Sorry I haven't written much. I still haven't even finished writing about our journey cross-country and we've been here now for nearly two months.
It's been a busy two months, trying to figure out our way around, exploring new places, working, and all the many other things that go along with a big move. We've taken a trip to Disneyland, checked out the Arizona Science Center, found a mall with a play area and another with a little splash fountain. And still there is so much we have yet to explore.
School started about a month ago. Teachers went back on July 29th and we had students August 4th. Jon is enjoying his job a fair amount, but I am not. I don't belong in a classroom, I belong home with my babies. Only 161 more school days until I can be home with them again. We have pretty much already decided that we will have to find a way to keep me home next year, whether it mean finding a part-time night job or a job working from home, I need to be home with my kids. I realized that today more than ever when Nathan was singing some songs with me and told me he learned them in school, songs that I had taught him and he simply didn't remember me teaching them to him. It broke my heart. :(
And then as I was checking my email my monthly zillow.com report showed up for our MI house. Just seeing the little thumbnail picture brought me to tears. Nathan tells me occasionally that he misses his red room and the backyard.
I just want to go home, back to Michigan, the place I was so desperate to leave just a few months ago. Go home to my happy life of being a stay at home mom, the life where a teacher work day was from 8am-3pm and Jon was home most days by 3:15, a place where teachers are paid a fair salary.

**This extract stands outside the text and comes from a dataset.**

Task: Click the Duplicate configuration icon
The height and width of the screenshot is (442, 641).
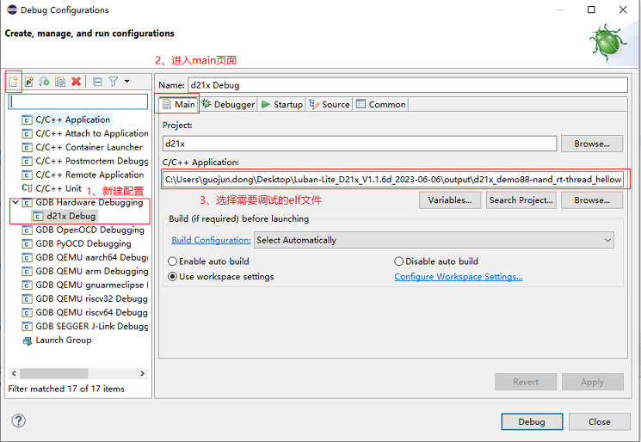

We are literally out of our house 11 hours a day. We leave between 6:30-6:45am and don't arrive home until between 5:15-5:30pm. Our technical school day is 7:30am-4pm but I always have at least a few hours work each night. It is insulting how little we are paid here and how hard we have to work. I don't want to sound like a total whiner, after all most people don't go into teaching for the money, but I don't even want to be a teacher anymore, at least not the kind of teacher that is in a classroom all day.
I pray every day that Jon's job in Michigan decides they need to make the .8 job they offered him full-time. School hasn't started there yet so I hold on to a small sliver of hope even though I know it is useless. If they called we would move back in a heartbeat, I don't know how but we would figure out a way. We have only missed 1 mortgage payment thus far and the offers aren't exactly rolling in. The two short-sale offers have been denied. It'd be easy to get back in our little house that we miss terribly.
Well that is about it for now. I know this post is all over, but what do you expect it is 1:30am after all. I really just needed to get my feeling out so I could stop crying and maybe get some sleep.